On a day in which over 32,000 airline workers in the United States will lose their jobs, I want to take a moment to focus on the 13,000 employees who now face furloughs or separation from United Airlines.
Why focus on United when American Airlines is laying off over 19,000? Well, because United is the airline I fly most often and because I know so many workers personally who will be laid off today. To call them “family” might be a stretch, but there’s a particular pain for these job losses.
What United Airlines Told Employees About Furloughs
Here’s what United shared with employees last night concerning today’s furloughs:
Today is a very sad day for all of us here at United.
As you know, Congress has been negotiating another stimulus bill to address the economic impact of COVID-19 and there is strong bipartisan support. But despite a chorus of voices advocating for an extension of the CARES Act Payroll Support Program – a coalition that included industry groups, other airlines, our union partners, senior leadership at United and many of you – Congress has still not taken action.
The CARES Act Payroll Support Program funding for our airline expires today, September 30. That means after months of aggressive cost-cutting and proactive debt-raising actions to manage the company through the COVID-19 crisis and its impact on our business, we regrettably are forced to move forward with the process of involuntarily furloughing about 13,000 of our United team members.
And while sadly, involuntary furloughs begin today, we haven’t given up.
In a continuing effort to give the federal government every opportunity to act, we have made clear to leadership in the Administration, Congress and among our union partners that we can and will reverse the furlough process if the CARES Act Payroll Support Program is extended in the next few days. We implore our elected leaders to reach a compromise, get a deal done now, and save jobs.

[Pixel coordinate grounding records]
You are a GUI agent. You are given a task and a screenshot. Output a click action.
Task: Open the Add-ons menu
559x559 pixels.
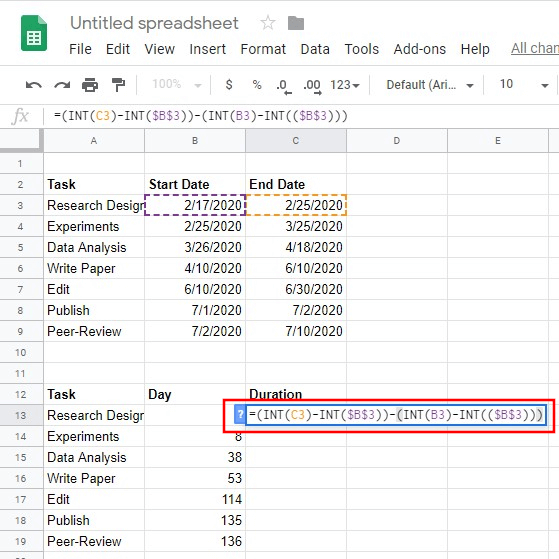[x=420, y=49]
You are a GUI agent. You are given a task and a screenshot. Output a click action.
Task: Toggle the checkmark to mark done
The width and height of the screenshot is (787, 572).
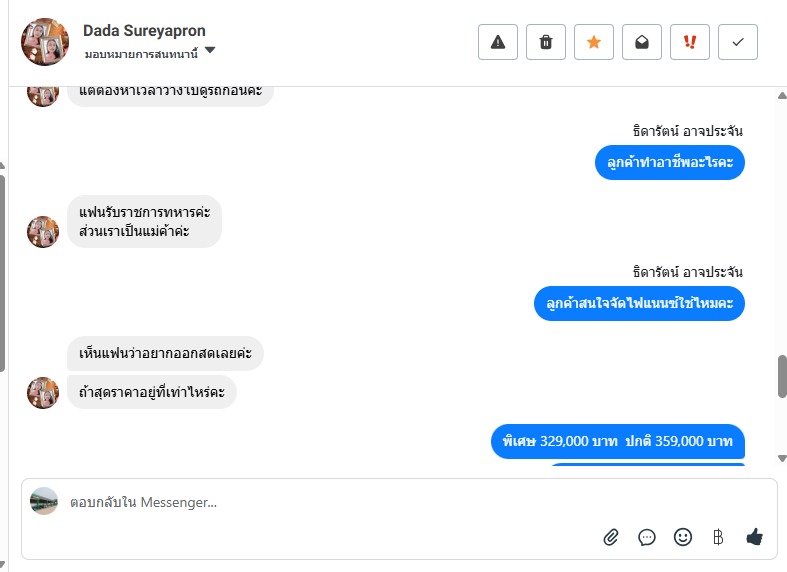coord(738,42)
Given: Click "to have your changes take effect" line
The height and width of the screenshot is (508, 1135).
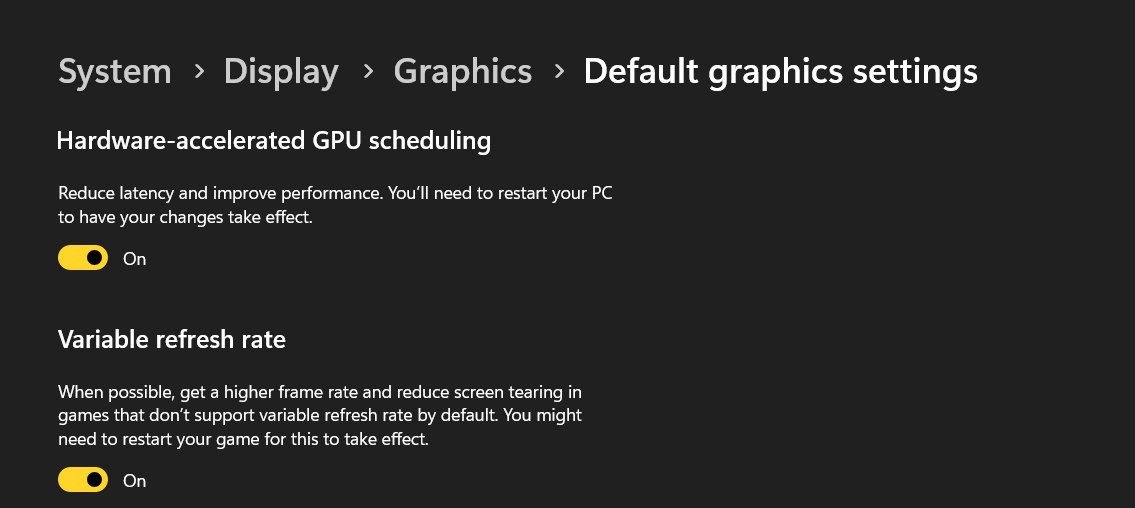Looking at the screenshot, I should [185, 216].
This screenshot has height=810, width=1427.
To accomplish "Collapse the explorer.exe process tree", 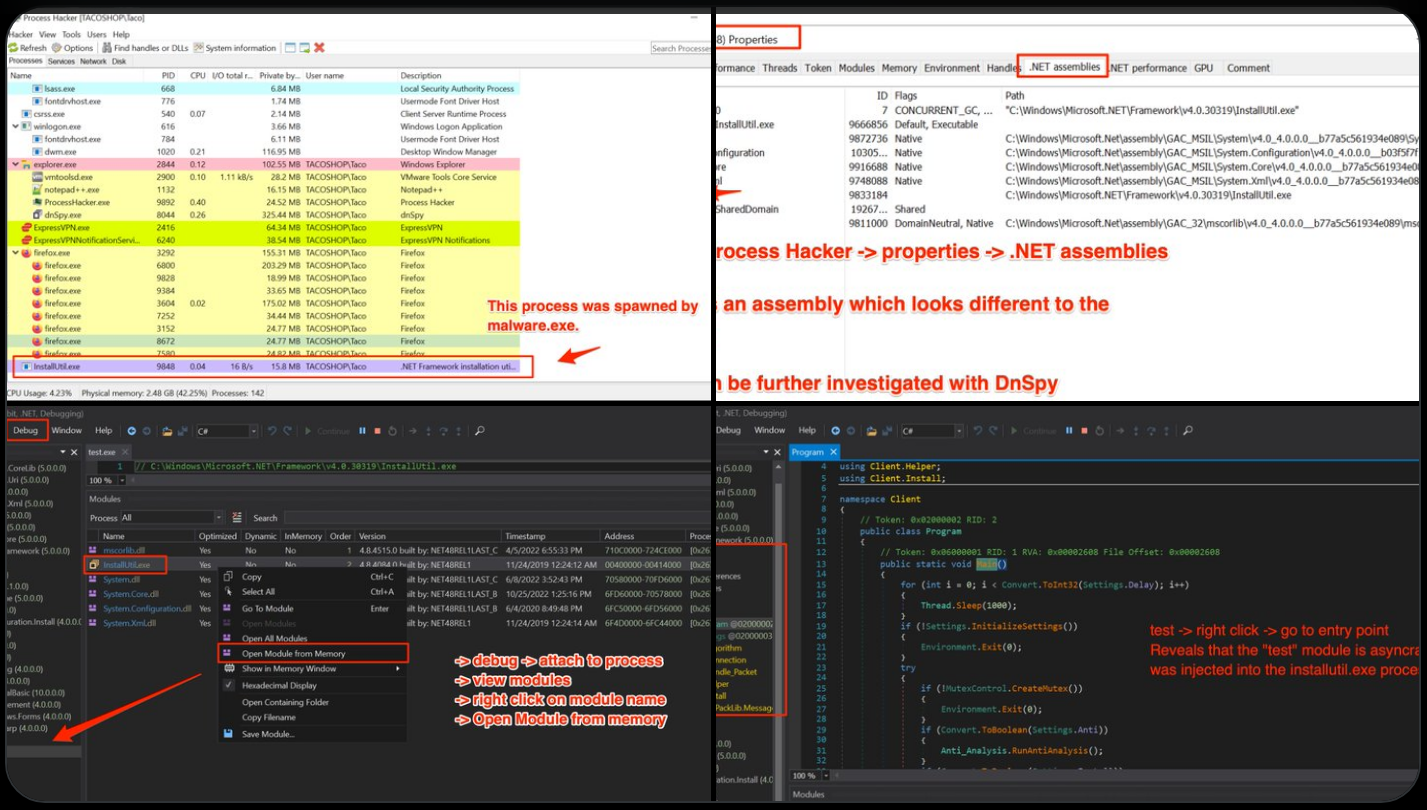I will (14, 164).
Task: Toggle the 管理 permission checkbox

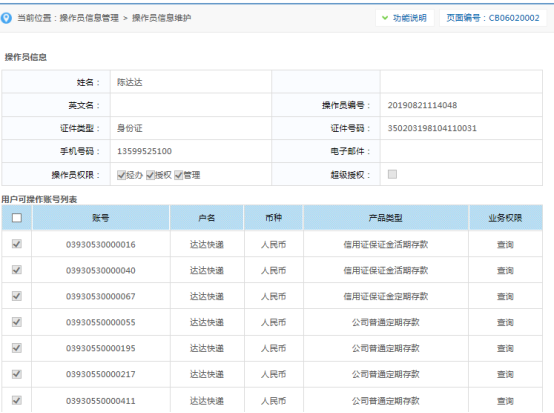Action: coord(179,175)
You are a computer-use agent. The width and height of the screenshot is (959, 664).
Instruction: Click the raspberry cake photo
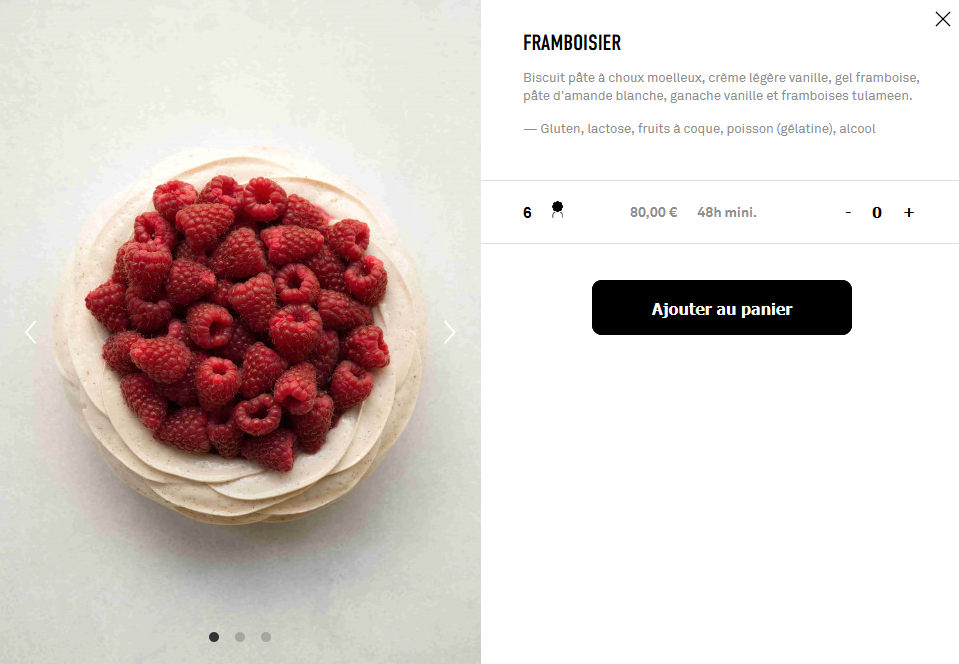tap(240, 333)
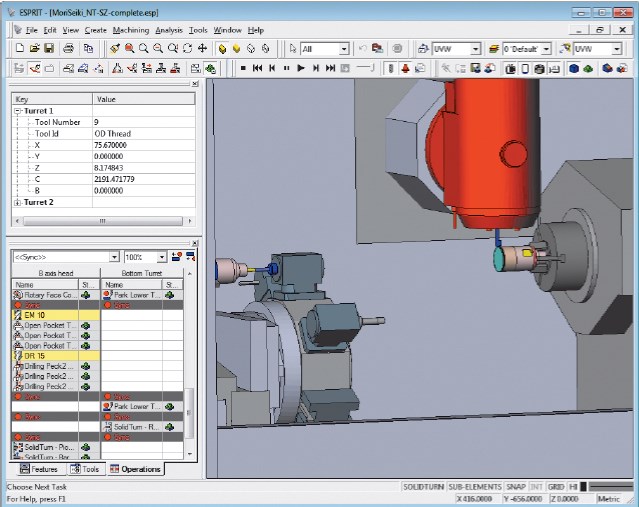Image resolution: width=639 pixels, height=507 pixels.
Task: Switch to the Features tab
Action: click(39, 468)
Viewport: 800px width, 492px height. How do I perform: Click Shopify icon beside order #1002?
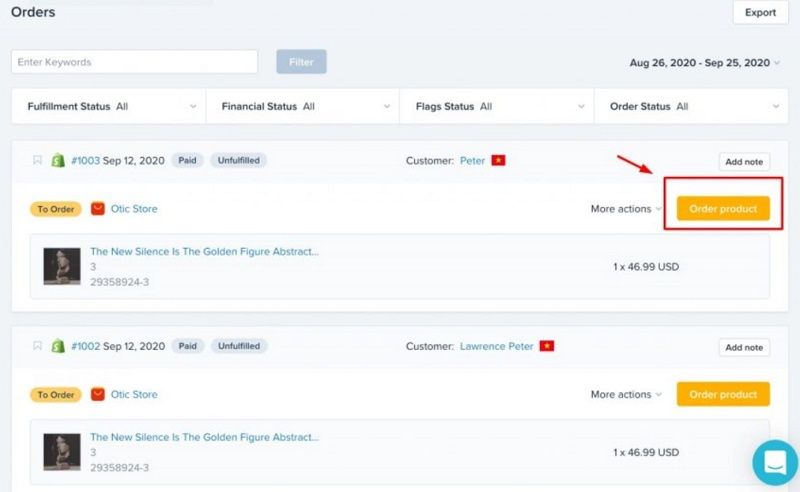coord(58,347)
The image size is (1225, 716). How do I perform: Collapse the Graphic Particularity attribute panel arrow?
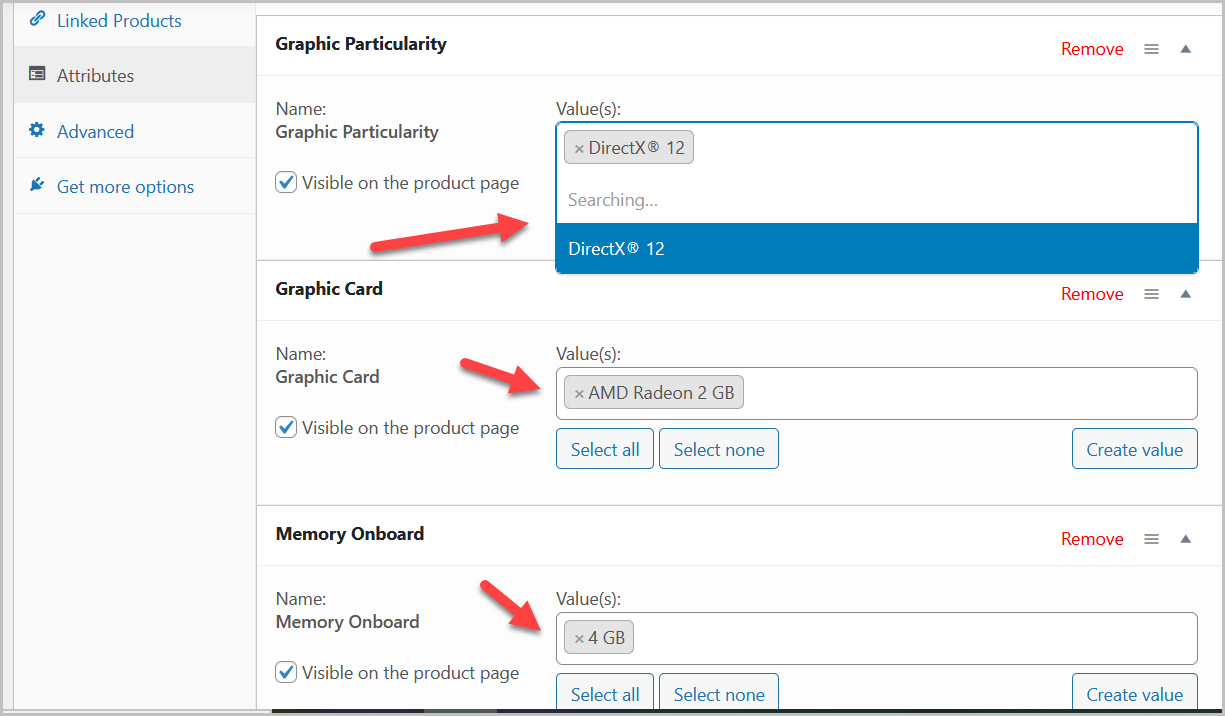pos(1185,49)
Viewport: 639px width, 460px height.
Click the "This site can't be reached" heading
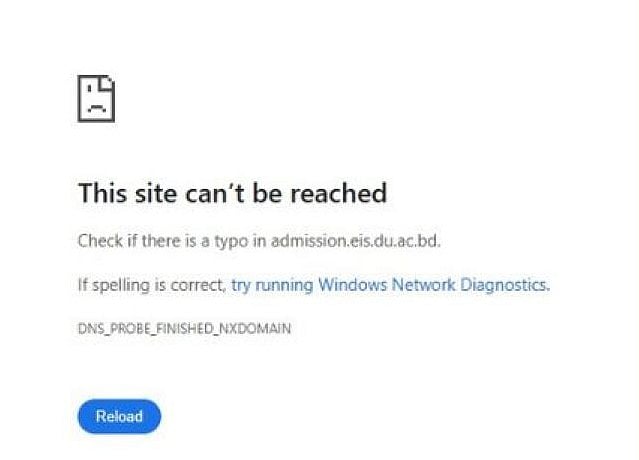[x=232, y=193]
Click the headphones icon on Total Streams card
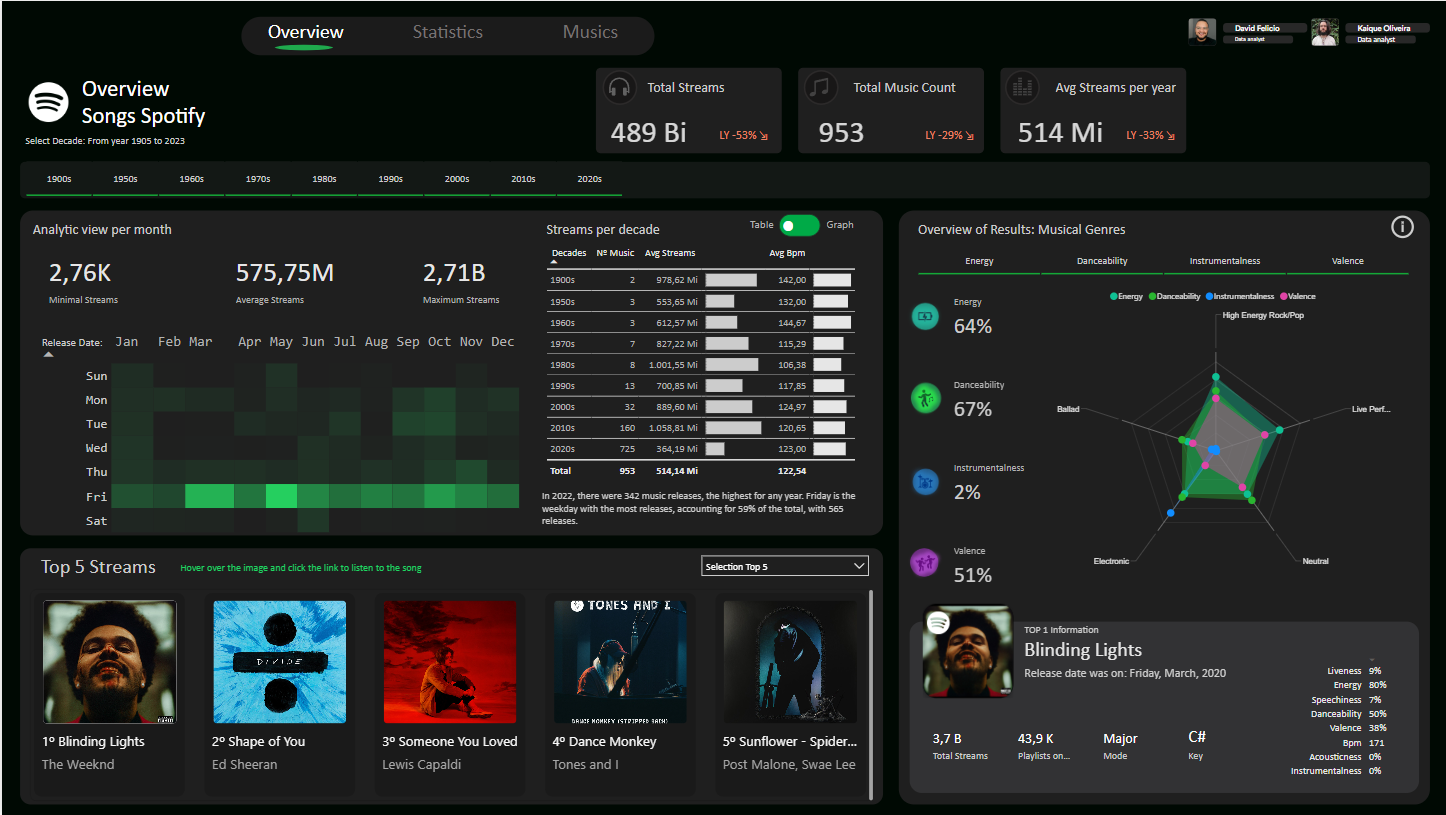The width and height of the screenshot is (1446, 815). click(x=619, y=88)
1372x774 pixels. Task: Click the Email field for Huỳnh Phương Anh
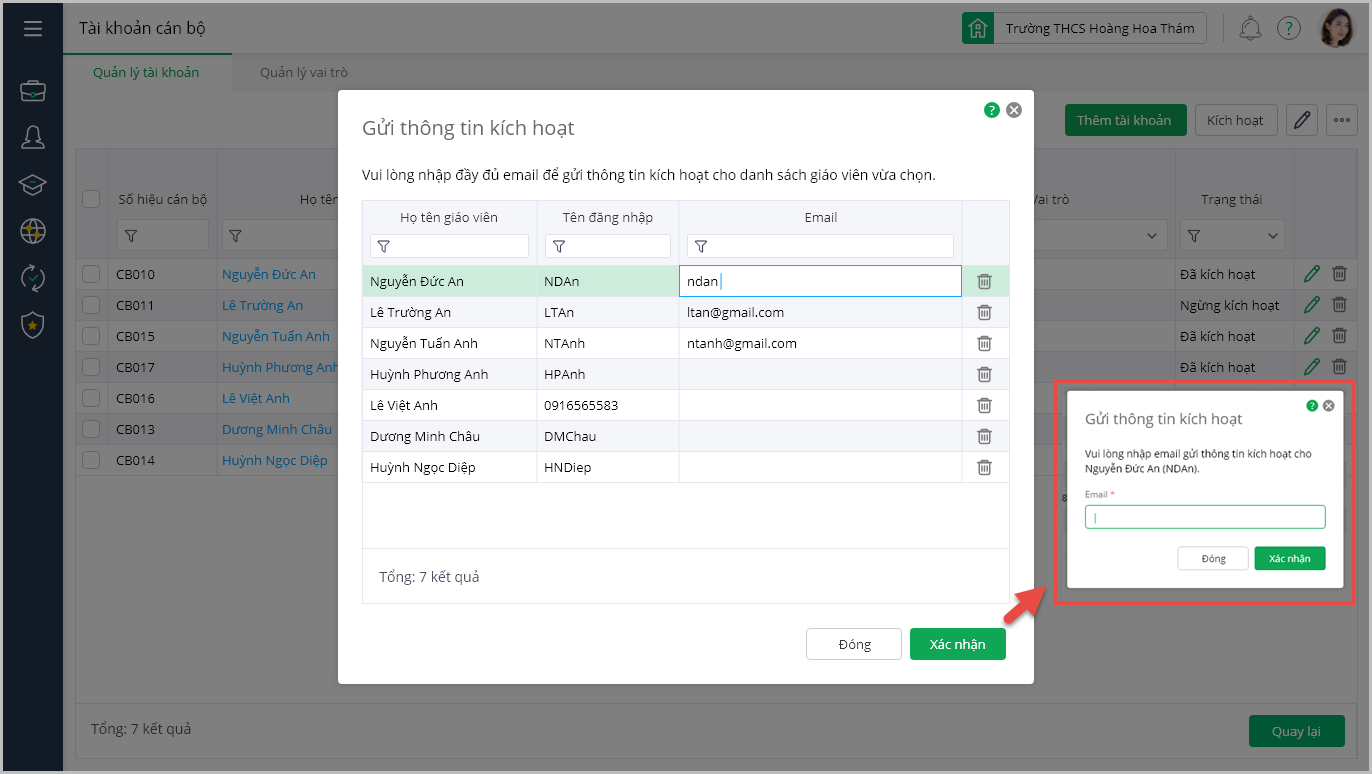click(820, 375)
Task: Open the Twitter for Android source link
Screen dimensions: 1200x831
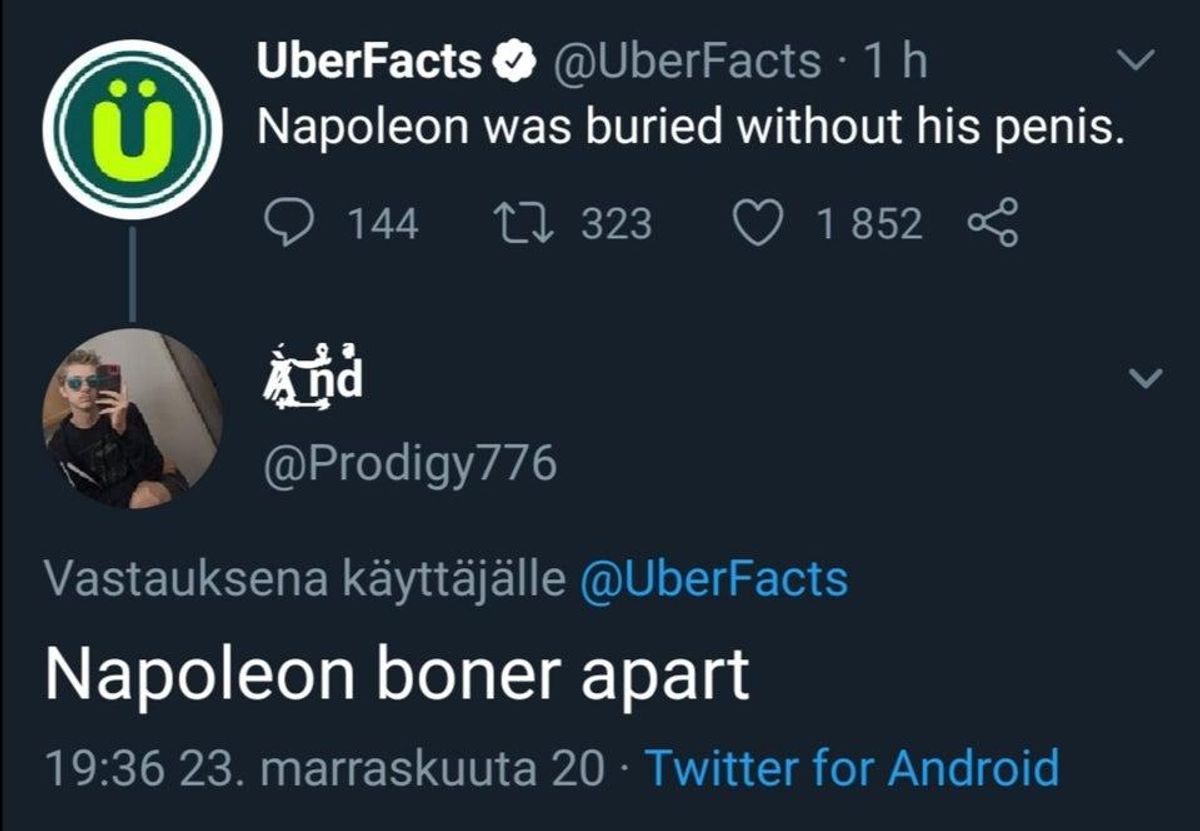Action: (852, 768)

Task requirements =
Carry on the text about the United Airlines furloughs, picking up right after its last sentence. The records play no part in this exercise.

Result of the task =
As you know, we started the involuntary furlough process earlier this summer when we issued WARN notices to 36,000 of our employees. We later decreased that figure by more than half to about 16,000 United employees who would be notified of an involuntary furlough effective as early as October 1. And since then, we’ve also worked to further reduce the total number of furloughs by working closely with our union partners, introducing new voluntary options, and proposing creative solutions that would save jobs.
The pandemic has devastated travel demand, from international restrictions to domestic quarantines to overall weakness in customer bookings. But throughout – and in spite of – the challenges of the past eight months, all of our employees have demonstrated how much they care about each other and our customers. To our departing 13,000 family members: thank you for your dedication and we look forward to welcoming you back.
United CEO Scott Kirby also recorded a video to employees expressing similar sentiment and hope that he could soon welcome back all employees to full-time service.
It isn’t clear why Congress and the White House could not come together on a last-minute aid package when there does seem to be broad bipartisan support for it. It is also true that should Congress pass a package this week or next that is signed by the President, these workers could quickly be called back into service.
Hang Tough Dear Ones
I cannot help but to think of the trite but true cliche of Dr. Robert H. Schuller, “Tough times don’t last, but tough people do!”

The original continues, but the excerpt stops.